### Work instructions
Copy the data exactly. No line may be skipped.

[Data extracted from a collection]
########################################

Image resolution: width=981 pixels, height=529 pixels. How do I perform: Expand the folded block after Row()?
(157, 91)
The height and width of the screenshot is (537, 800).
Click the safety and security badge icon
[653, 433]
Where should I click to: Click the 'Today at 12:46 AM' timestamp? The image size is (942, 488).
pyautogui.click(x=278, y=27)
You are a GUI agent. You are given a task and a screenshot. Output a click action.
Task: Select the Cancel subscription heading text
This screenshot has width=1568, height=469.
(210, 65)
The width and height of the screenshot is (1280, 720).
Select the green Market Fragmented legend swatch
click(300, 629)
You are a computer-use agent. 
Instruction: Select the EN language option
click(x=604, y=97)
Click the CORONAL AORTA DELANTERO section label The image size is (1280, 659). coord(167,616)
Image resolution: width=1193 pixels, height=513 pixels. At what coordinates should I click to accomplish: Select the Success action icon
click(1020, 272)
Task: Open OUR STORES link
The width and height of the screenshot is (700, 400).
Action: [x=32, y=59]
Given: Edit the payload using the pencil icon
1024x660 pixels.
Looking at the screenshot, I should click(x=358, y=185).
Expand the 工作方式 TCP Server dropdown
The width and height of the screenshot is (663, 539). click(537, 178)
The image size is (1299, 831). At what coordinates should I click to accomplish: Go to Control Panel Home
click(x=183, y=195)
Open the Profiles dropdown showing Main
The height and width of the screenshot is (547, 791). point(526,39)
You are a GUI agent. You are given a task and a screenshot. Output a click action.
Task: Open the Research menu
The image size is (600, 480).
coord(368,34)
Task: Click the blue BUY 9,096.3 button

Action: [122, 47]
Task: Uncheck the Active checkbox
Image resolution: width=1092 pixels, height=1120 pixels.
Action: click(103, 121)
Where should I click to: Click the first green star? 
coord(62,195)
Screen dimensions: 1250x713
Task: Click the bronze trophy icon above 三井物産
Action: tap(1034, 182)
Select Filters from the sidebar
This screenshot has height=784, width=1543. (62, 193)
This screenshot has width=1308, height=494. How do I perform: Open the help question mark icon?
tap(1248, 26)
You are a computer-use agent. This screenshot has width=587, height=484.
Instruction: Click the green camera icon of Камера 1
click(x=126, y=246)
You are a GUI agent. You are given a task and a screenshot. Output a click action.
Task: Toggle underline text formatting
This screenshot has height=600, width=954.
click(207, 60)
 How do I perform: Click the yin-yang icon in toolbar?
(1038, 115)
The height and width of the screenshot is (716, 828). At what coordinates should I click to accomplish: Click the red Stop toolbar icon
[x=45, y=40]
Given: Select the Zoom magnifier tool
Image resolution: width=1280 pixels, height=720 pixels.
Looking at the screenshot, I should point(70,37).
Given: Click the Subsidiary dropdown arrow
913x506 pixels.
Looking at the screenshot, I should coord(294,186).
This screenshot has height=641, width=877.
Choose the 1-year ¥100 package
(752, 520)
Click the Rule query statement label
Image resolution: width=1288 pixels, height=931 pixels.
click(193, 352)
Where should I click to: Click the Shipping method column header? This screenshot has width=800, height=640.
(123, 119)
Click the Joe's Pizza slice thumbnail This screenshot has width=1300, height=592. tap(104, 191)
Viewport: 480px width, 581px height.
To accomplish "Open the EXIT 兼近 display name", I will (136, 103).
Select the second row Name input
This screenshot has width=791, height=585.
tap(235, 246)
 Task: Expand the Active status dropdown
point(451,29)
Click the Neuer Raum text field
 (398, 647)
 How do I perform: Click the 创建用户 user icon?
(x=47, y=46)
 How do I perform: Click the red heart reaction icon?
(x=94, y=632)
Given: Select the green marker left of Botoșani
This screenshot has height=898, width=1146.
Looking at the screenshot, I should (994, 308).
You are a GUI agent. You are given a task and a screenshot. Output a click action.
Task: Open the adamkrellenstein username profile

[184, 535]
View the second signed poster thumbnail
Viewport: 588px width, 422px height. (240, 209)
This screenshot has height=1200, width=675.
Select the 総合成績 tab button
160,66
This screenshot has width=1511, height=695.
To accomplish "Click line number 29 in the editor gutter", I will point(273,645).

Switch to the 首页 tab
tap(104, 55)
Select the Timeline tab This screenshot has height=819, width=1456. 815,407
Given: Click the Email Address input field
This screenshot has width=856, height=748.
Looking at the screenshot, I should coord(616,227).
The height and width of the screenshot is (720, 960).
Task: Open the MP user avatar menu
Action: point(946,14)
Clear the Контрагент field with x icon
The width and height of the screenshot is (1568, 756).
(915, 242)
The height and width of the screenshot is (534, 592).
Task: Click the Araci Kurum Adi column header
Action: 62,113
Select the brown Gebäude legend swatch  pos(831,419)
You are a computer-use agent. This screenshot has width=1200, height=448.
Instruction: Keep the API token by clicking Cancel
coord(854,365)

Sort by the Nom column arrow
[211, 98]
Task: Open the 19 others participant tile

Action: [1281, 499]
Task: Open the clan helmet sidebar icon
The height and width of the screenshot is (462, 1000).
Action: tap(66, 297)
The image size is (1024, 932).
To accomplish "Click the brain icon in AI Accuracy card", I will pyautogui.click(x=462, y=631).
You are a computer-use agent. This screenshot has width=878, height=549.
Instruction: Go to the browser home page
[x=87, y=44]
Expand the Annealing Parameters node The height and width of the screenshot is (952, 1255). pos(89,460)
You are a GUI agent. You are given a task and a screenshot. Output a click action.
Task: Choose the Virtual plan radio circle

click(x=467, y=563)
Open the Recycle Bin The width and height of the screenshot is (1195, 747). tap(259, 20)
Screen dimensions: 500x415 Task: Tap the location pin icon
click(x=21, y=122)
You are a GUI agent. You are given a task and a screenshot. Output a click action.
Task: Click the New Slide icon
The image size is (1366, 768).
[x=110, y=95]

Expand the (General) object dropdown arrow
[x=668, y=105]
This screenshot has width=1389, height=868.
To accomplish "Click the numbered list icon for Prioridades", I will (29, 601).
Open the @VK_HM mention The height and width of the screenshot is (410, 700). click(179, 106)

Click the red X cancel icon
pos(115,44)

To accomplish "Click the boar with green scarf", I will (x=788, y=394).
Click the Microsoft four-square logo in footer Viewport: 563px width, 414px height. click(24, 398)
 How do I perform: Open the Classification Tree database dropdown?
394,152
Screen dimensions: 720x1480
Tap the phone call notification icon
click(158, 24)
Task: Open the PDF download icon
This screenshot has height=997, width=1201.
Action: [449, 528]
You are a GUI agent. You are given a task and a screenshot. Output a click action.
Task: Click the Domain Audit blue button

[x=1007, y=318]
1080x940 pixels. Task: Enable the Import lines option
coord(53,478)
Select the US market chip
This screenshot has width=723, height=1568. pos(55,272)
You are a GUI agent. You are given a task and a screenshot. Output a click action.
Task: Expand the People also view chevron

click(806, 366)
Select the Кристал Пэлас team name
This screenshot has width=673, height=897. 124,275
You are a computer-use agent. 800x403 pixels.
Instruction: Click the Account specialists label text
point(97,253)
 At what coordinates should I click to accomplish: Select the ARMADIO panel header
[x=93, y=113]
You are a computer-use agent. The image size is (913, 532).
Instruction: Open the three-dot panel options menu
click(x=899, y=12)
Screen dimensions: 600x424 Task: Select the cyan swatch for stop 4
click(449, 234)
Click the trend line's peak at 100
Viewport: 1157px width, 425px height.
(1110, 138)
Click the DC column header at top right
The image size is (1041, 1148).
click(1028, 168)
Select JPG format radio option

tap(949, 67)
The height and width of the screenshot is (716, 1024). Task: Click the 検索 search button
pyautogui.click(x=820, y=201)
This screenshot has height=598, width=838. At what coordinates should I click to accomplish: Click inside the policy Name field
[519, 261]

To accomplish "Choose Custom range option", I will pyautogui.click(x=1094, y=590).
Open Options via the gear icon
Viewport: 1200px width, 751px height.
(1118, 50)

########################################

### Answer below
Image resolution: width=981 pixels, height=529 pixels. How do I perform: Expand the folded block after Row()?
(157, 91)
The height and width of the screenshot is (537, 800).
Click the safety and security badge icon
[653, 433]
Where should I click to: Click the 'Today at 12:46 AM' timestamp? The image size is (942, 488).
pyautogui.click(x=278, y=27)
You are a GUI agent. You are given a task and a screenshot. Output a click action.
Task: Select the Cancel subscription heading text
This screenshot has width=1568, height=469.
(210, 65)
The width and height of the screenshot is (1280, 720).
Select the green Market Fragmented legend swatch
click(300, 629)
You are a computer-use agent. 
Instruction: Select the EN language option
click(x=604, y=97)
Click the CORONAL AORTA DELANTERO section label The image size is (1280, 659). coord(167,616)
Image resolution: width=1193 pixels, height=513 pixels. At what coordinates should I click to accomplish: Select the Success action icon
click(1020, 272)
Task: Open OUR STORES link
The width and height of the screenshot is (700, 400).
Action: [x=32, y=59]
Given: Edit the payload using the pencil icon
1024x660 pixels.
Looking at the screenshot, I should click(x=358, y=185).
Expand the 工作方式 TCP Server dropdown
The width and height of the screenshot is (663, 539). click(537, 178)
The image size is (1299, 831). At what coordinates should I click to accomplish: Go to Control Panel Home
click(x=183, y=195)
Open the Profiles dropdown showing Main
The height and width of the screenshot is (547, 791). point(526,39)
You are a GUI agent. You are given a task and a screenshot. Output a click action.
Task: Open the Research menu
The image size is (600, 480).
coord(368,34)
Task: Click the blue BUY 9,096.3 button

Action: [122, 47]
Task: Uncheck the Active checkbox
Image resolution: width=1092 pixels, height=1120 pixels.
Action: click(103, 121)
Where should I click to: Click the first green star? 
coord(62,195)
Screen dimensions: 1250x713
Task: Click the bronze trophy icon above 三井物産
Action: tap(1034, 182)
Select Filters from the sidebar
This screenshot has height=784, width=1543. (62, 193)
This screenshot has width=1308, height=494. How do I perform: Open the help question mark icon?
tap(1248, 26)
You are a computer-use agent. This screenshot has width=587, height=484.
Instruction: Click the green camera icon of Камера 1
click(x=126, y=246)
You are a GUI agent. You are given a task and a screenshot. Output a click action.
Task: Toggle underline text formatting
This screenshot has height=600, width=954.
click(207, 60)
 How do I perform: Click the yin-yang icon in toolbar?
(1038, 115)
The height and width of the screenshot is (716, 828). At what coordinates should I click to accomplish: Click the red Stop toolbar icon
[x=45, y=40]
Given: Select the Zoom magnifier tool
Image resolution: width=1280 pixels, height=720 pixels.
Looking at the screenshot, I should point(70,37).
Given: Click the Subsidiary dropdown arrow
913x506 pixels.
Looking at the screenshot, I should coord(294,186).
This screenshot has height=641, width=877.
Choose the 1-year ¥100 package
(752, 520)
Click the Rule query statement label
Image resolution: width=1288 pixels, height=931 pixels.
click(193, 352)
Where should I click to: Click the Shipping method column header? This screenshot has width=800, height=640.
(123, 119)
Click the Joe's Pizza slice thumbnail This screenshot has width=1300, height=592. tap(104, 191)
Viewport: 480px width, 581px height.
To accomplish "Open the EXIT 兼近 display name", I will (136, 103).
Select the second row Name input
This screenshot has width=791, height=585.
tap(235, 246)
 Task: Expand the Active status dropdown
point(451,29)
Click the Neuer Raum text field
 (398, 647)
 How do I perform: Click the 创建用户 user icon?
(x=47, y=46)
 How do I perform: Click the red heart reaction icon?
(x=94, y=632)
Given: Select the green marker left of Botoșani
This screenshot has height=898, width=1146.
Looking at the screenshot, I should (994, 308).
You are a GUI agent. You are given a task and a screenshot. Output a click action.
Task: Open the adamkrellenstein username profile

[184, 535]
View the second signed poster thumbnail
Viewport: 588px width, 422px height. (240, 209)
This screenshot has height=1200, width=675.
Select the 総合成績 tab button
160,66
This screenshot has width=1511, height=695.
To accomplish "Click line number 29 in the editor gutter", I will point(273,645).

Switch to the 首页 tab
tap(104, 55)
Select the Timeline tab This screenshot has height=819, width=1456. 815,407
Given: Click the Email Address input field
This screenshot has width=856, height=748.
Looking at the screenshot, I should coord(616,227).
The height and width of the screenshot is (720, 960).
Task: Open the MP user avatar menu
Action: point(946,14)
Clear the Контрагент field with x icon
The width and height of the screenshot is (1568, 756).
(915, 242)
The height and width of the screenshot is (534, 592).
Task: Click the Araci Kurum Adi column header
Action: 62,113
Select the brown Gebäude legend swatch  pos(831,419)
You are a computer-use agent. This screenshot has width=1200, height=448.
Instruction: Keep the API token by clicking Cancel
coord(854,365)

Sort by the Nom column arrow
[211, 98]
Task: Open the 19 others participant tile

Action: [1281, 499]
Task: Open the clan helmet sidebar icon
The height and width of the screenshot is (462, 1000).
Action: tap(66, 297)
The image size is (1024, 932).
To accomplish "Click the brain icon in AI Accuracy card", I will pyautogui.click(x=462, y=631).
You are a computer-use agent. This screenshot has width=878, height=549.
Instruction: Go to the browser home page
[x=87, y=44]
Expand the Annealing Parameters node The height and width of the screenshot is (952, 1255). pos(89,460)
You are a GUI agent. You are given a task and a screenshot. Output a click action.
Task: Choose the Virtual plan radio circle

click(x=467, y=563)
Open the Recycle Bin The width and height of the screenshot is (1195, 747). tap(259, 20)
Screen dimensions: 500x415 Task: Tap the location pin icon
click(x=21, y=122)
You are a GUI agent. You are given a task and a screenshot. Output a click action.
Task: Click the New Slide icon
The image size is (1366, 768).
[x=110, y=95]

Expand the (General) object dropdown arrow
[x=668, y=105]
This screenshot has width=1389, height=868.
To accomplish "Click the numbered list icon for Prioridades", I will (29, 601).
Open the @VK_HM mention The height and width of the screenshot is (410, 700). click(179, 106)

Click the red X cancel icon
pos(115,44)

To accomplish "Click the boar with green scarf", I will (x=788, y=394).
Click the Microsoft four-square logo in footer Viewport: 563px width, 414px height. click(24, 398)
 How do I perform: Open the Classification Tree database dropdown?
394,152
Screen dimensions: 720x1480
Tap the phone call notification icon
click(158, 24)
Task: Open the PDF download icon
This screenshot has height=997, width=1201.
Action: [449, 528]
You are a GUI agent. You are given a task and a screenshot. Output a click action.
Task: Click the Domain Audit blue button

[x=1007, y=318]
1080x940 pixels. Task: Enable the Import lines option
coord(53,478)
Select the US market chip
This screenshot has width=723, height=1568. pos(55,272)
You are a GUI agent. You are given a task and a screenshot. Output a click action.
Task: Expand the People also view chevron

click(806, 366)
Select the Кристал Пэлас team name
This screenshot has width=673, height=897. 124,275
You are a computer-use agent. 800x403 pixels.
Instruction: Click the Account specialists label text
point(97,253)
 At what coordinates should I click to accomplish: Select the ARMADIO panel header
[x=93, y=113]
You are a computer-use agent. The image size is (913, 532).
Instruction: Open the three-dot panel options menu
click(x=899, y=12)
Screen dimensions: 600x424 Task: Select the cyan swatch for stop 4
click(449, 234)
Click the trend line's peak at 100
Viewport: 1157px width, 425px height.
(1110, 138)
Click the DC column header at top right
The image size is (1041, 1148).
click(1028, 168)
Select JPG format radio option

tap(949, 67)
The height and width of the screenshot is (716, 1024). Task: Click the 検索 search button
pyautogui.click(x=820, y=201)
This screenshot has height=598, width=838. At what coordinates should I click to accomplish: Click inside the policy Name field
[519, 261]

To accomplish "Choose Custom range option", I will pyautogui.click(x=1094, y=590).
Open Options via the gear icon
Viewport: 1200px width, 751px height.
(1118, 50)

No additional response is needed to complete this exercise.